Олег Овчинников - Кокон
Руками и ногами, не разбирая, с сопением, на ощупь, не останавливаясь даже, чтобы сделать вжик-вжик. Этот способ передвижения разительно отличался от первых шагов Антона под землей. Тогда можно было, едва переставляя ноги, брести по каменистой осыпи как по широкому проспекту, пугать жену страшилками о злобных пещерными обитателях и мысленно радоваться своей редкой удаче. Наконец-то! В коем-то веке повезло, обошлось без обмана. Как будто цветной фотоснимок в рекламном буклетике с изображением старинного имения взял да и совпал с реальным внешним видом достопримечательности. И фасад оказался ухоженным, недавно побеленным, а не обшарпанным, как можно было ожидать, в ржавых потеках с крыши и струпьях потрескавшейся краски. И окна в мезонине сверкают чистотой, а не забиты фанерным листом. И фонтан перед домом в рабочем состоянии, а в пруду неподалеку действительно покоится на воде, переплетясь шеями, пара черных лебедей. Словом, нереальная удача!
Все оказалось в точности таким, как описывал Тимур, бывший соратник Антона по ученичеству.

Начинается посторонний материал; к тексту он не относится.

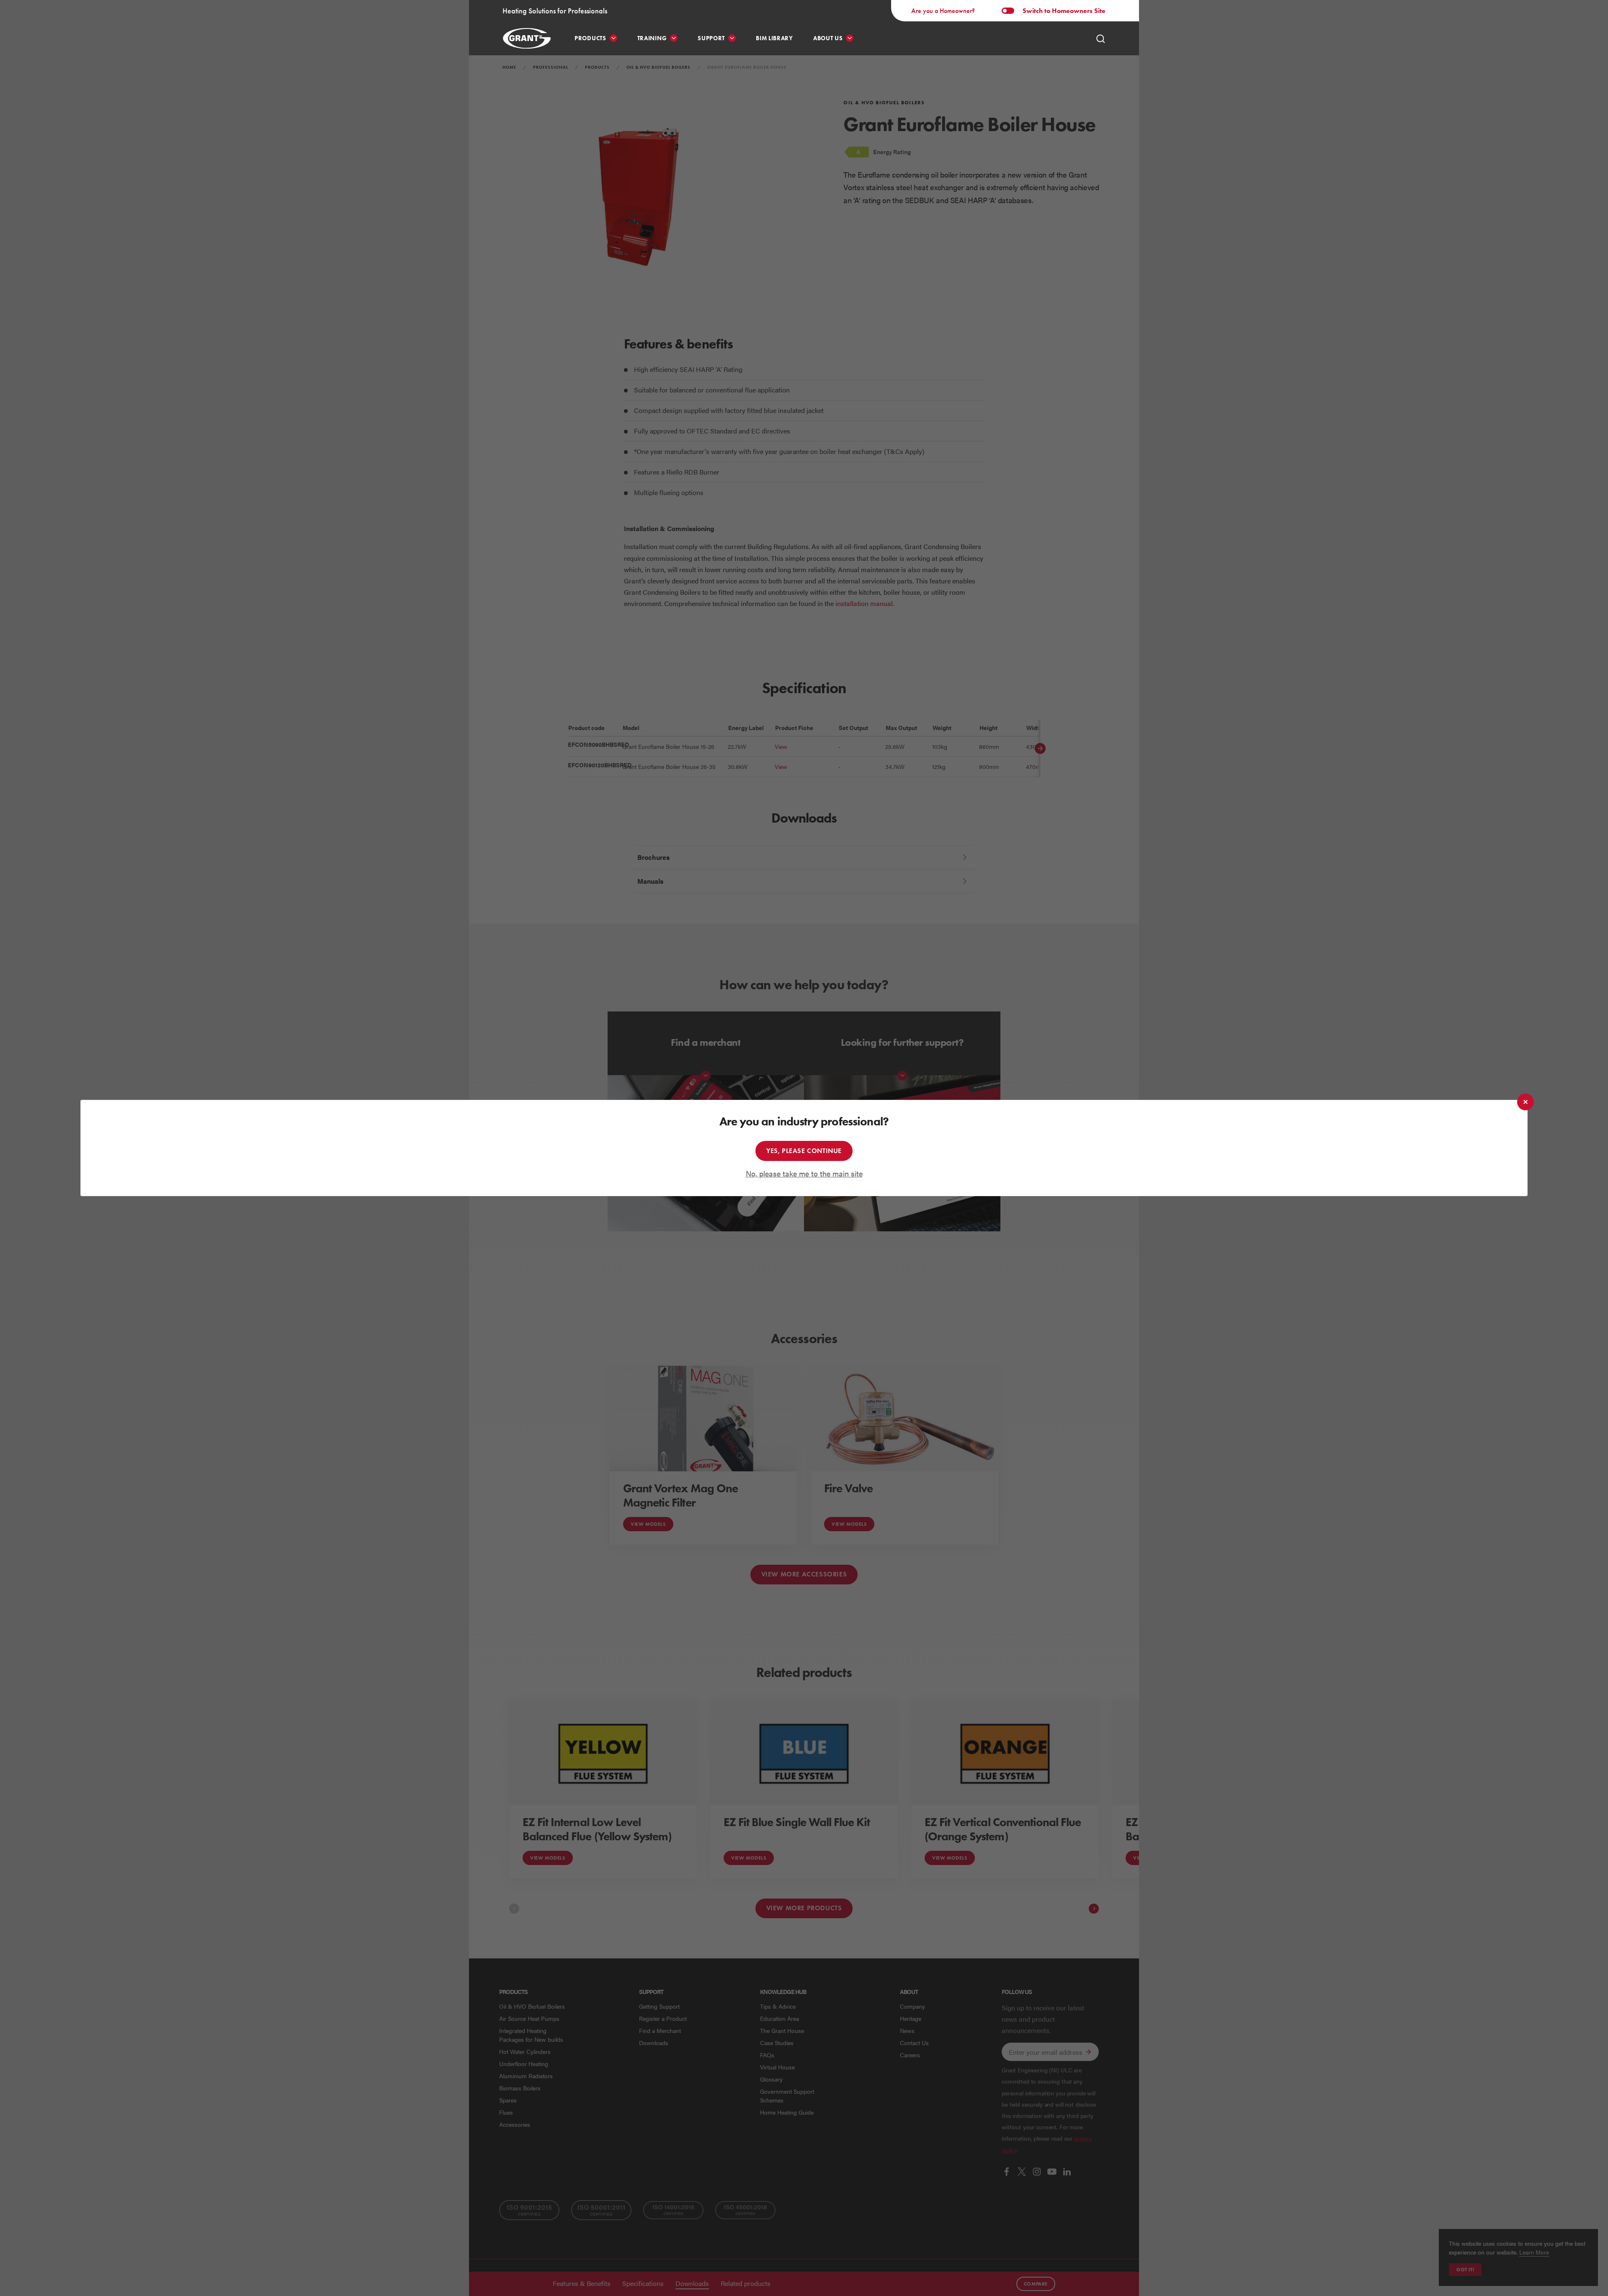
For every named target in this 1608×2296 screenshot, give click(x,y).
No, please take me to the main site (804, 1173)
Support (711, 38)
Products (590, 38)
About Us (828, 38)
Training (652, 38)
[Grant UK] (527, 38)
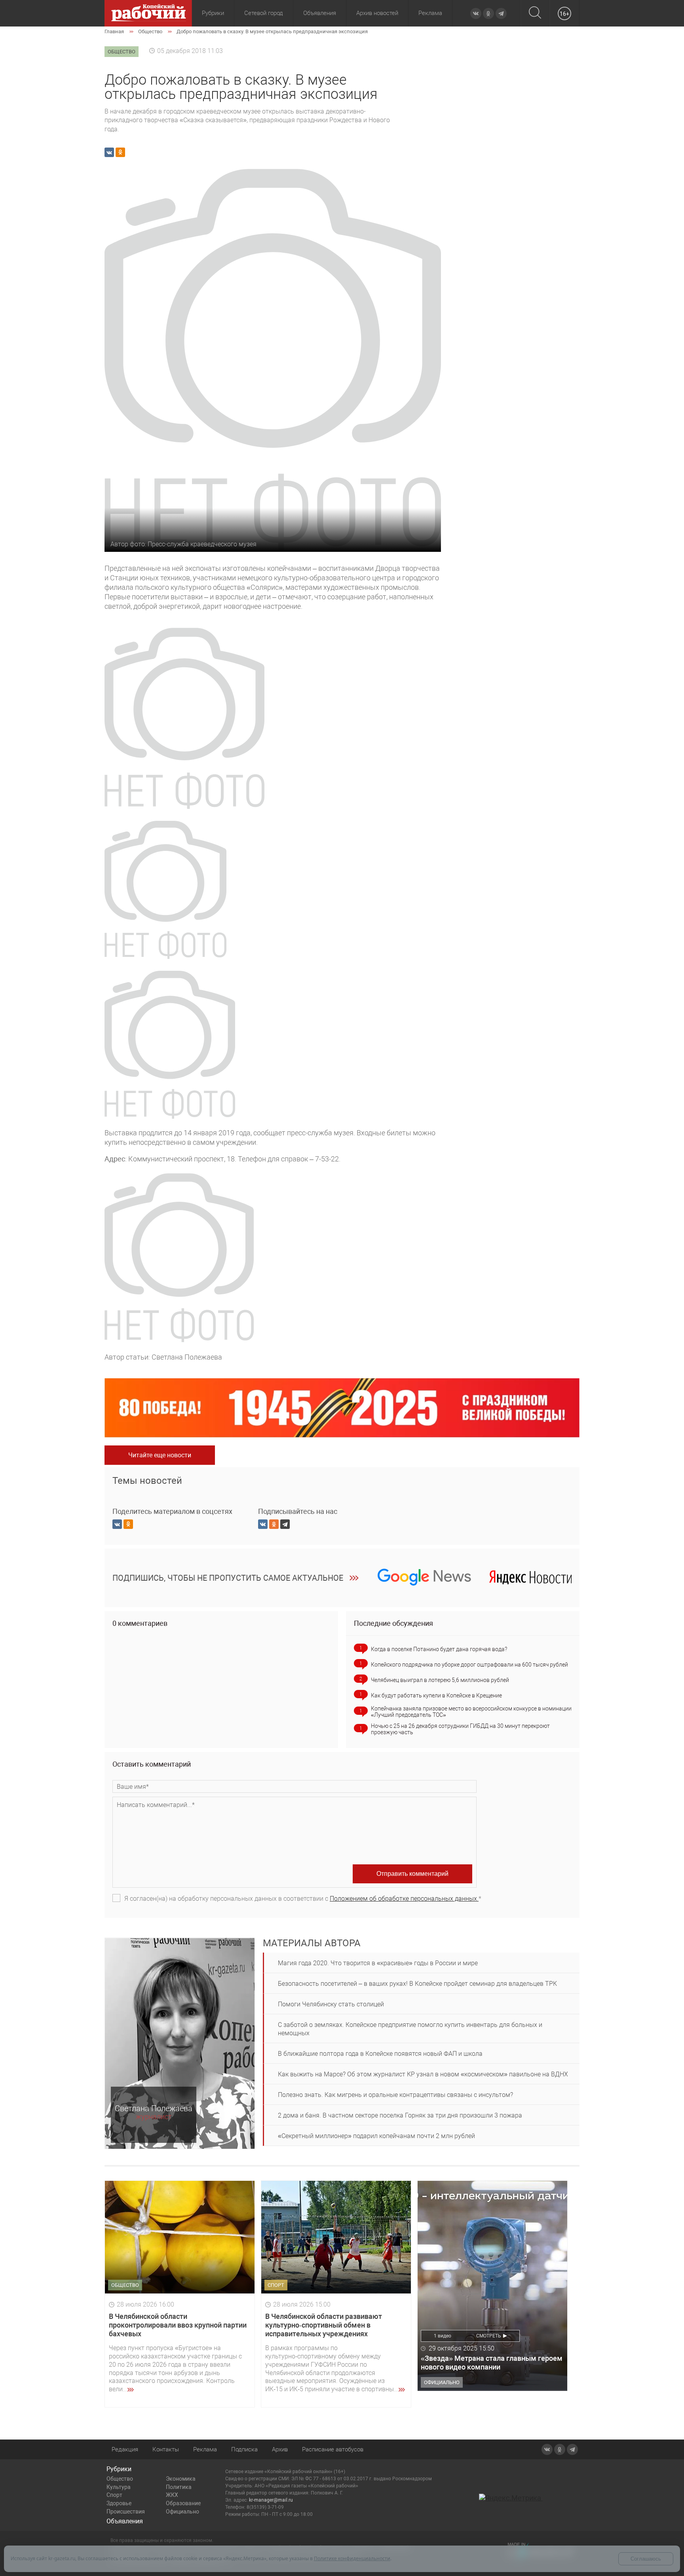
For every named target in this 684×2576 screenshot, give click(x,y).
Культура (118, 2487)
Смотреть (488, 2336)
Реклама (430, 13)
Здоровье (118, 2503)
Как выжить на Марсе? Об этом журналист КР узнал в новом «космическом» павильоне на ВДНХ (423, 2074)
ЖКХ (172, 2495)
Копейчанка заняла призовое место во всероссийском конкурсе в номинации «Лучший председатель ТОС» (471, 1711)
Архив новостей (377, 13)
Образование (183, 2503)
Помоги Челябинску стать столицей (331, 2004)
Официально (182, 2511)
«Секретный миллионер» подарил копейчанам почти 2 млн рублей (376, 2136)
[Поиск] (535, 13)
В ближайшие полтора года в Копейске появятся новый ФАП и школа (380, 2053)
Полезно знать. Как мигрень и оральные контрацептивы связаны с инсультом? (395, 2095)
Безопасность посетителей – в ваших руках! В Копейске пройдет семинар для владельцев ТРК (417, 1983)
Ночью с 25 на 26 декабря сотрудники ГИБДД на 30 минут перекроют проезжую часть (460, 1729)
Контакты (165, 2449)
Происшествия (125, 2511)
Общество (119, 2479)
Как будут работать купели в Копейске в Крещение (436, 1695)
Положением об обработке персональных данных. (404, 1898)
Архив (280, 2449)
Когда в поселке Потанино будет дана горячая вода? (439, 1649)
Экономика (181, 2479)
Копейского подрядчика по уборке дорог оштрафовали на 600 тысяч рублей (469, 1664)
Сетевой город (263, 13)
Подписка (244, 2449)
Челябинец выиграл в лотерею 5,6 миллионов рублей (440, 1680)
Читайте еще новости (159, 1455)
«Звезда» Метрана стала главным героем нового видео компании (491, 2362)
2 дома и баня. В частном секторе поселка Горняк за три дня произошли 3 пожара (400, 2115)
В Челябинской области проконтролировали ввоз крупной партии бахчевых (178, 2324)
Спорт (114, 2495)
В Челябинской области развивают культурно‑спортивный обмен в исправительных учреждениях (323, 2324)
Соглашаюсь (646, 2559)
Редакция (125, 2449)
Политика (179, 2487)
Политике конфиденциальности (352, 2558)
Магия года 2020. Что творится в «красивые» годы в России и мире (378, 1963)
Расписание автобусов (332, 2449)
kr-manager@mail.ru (271, 2500)
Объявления (319, 13)
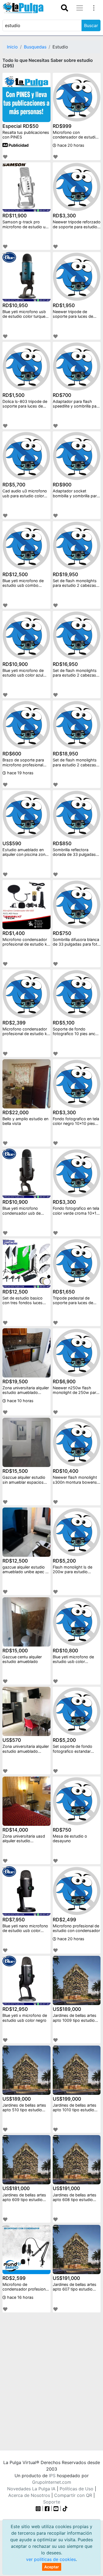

В казахстанскую глушь его занесло в составе геолого-разведочной партии. То ли нефть они искали, то ли газ, Антон особо не вникал, но не нашли в итоге ни того, ни другого. Зато во время своих бесперспективных блужданий обнаружили вот такое, как выразился сам Тимурка, чудо. Подлинный рай для спелеолога. Все, что угодно, на самый притязательный вкус. Тут тебе и анфилады просторных залов, и лабиринт тесных ходов, вырытых как будто заблудившимся в яблоке червяком, и глубоченные колодцы-шкуродеры для настоящих, сильных духом и телом, мужчин. А главное – вот что больше всего подкупило Антона – никаких следов прежнего человеческого пребывания. Ни окурков под ногами, ни небрежно прикопанных консервных банок, ни выжженных кругов на месте давних кострищ, ни единого элемента потерянного или брошенного снаряжения: ни корявого шлямбура, ни дефектного крюка со ржавым карабином, ни воодушевляющей записки, вроде той, что какой-то остряк-превопроходец оставил в Снежной: «Впереди всего навалом».
Да, первое время Антону действительно казалось, что он в раю, а впереди еще «всего навалом». Он испытывал детский восторг, с криками и визгами плескаясь в Поилке. Ощущал спокойную уверенность экскурсовода, объясняя жене, что эти удивительной красоты кристаллические образования, наросшие вдоль трещины в стене и похожие на разноцветную траву или лепестки цветов, на самом деле называются друзами и состоят из аметиста. («Ой, а аметист тоже, ну, как оникс – полудрагоценный?» «Нет, радость моя, он как раз – полностью драгоценный».) А когда слушал Алькины ахи-охи в Колонном Зале, прямо-таки лучился снисходительностью и самодовольством, как молодой папаша, впервые приведший маленькую дочь в зоопарк или на цирковое представление. Все вокруг казалось таким девственным, таким первозданным, и Аля с Антоном были пока единственными свидетелями и обладателями всей этой красоты, первыми обитателями неповторимой внутренней Земли, одинокими и самодостаточными, как Адам и Ева. Временами в атеистическую голову Антона закрадывалась предательская мыслишка: «Если это не рай, то, должно быть, его преддверие». Он не верил, что может быть что-то лучшее, но в глубине души надеялся, что оно еще впереди.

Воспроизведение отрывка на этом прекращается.